普通のどこにでもあるような数珠の様に見えるが――――…何ヵ所か、ここの家紋が入っていた。
「この数珠だって――――…もろいって訳じゃないっすよね?」
善がわざわざ奥から持ってきた数珠だったことを白馬が思い出す。
「あぁ――――ちゃんと清め祈りを与えた数珠だ…そう簡単に出られるわけではない」
善は自分の清めた数珠を悔しそうに見つめる。
「霊獣――――手強いっすね…」
白馬が自分の元より煌太の側を離れない猫又を気にしていると…客間の襖がサッと開き「うわぁぁぉ!」と、間抜けな声を発した。

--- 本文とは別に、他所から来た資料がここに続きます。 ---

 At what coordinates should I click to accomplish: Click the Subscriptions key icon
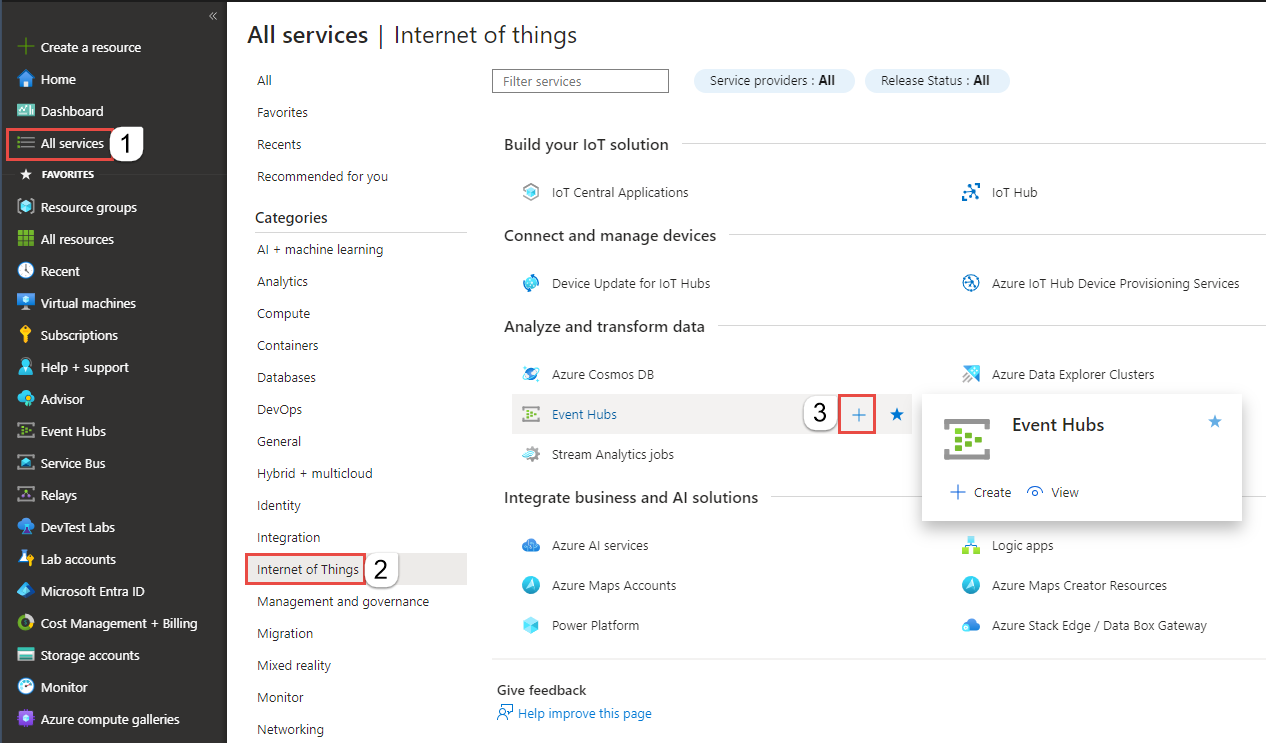tap(26, 335)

「あら――――…尻尾を踏まれた猫のような声だこと……」
と、襖を開けたのは善とペガサスの母親…ここの大奥様“鈴”だった。
「おばぁ様!その節はお世話になりました」
「あら~、七海さん!も~~!類、七海さんがいるなら声かけてよ!――――会いたかったわ」
大奥様は一時的避難として高田が寺に来てから高田を可愛がっている。
「むさ苦しい息子ばっかりで…うんざりしていたの――――こんな息子が欲しかった!」
と、善の奥さんと二人で高田とおしゃべりをするのが楽しみになっていた。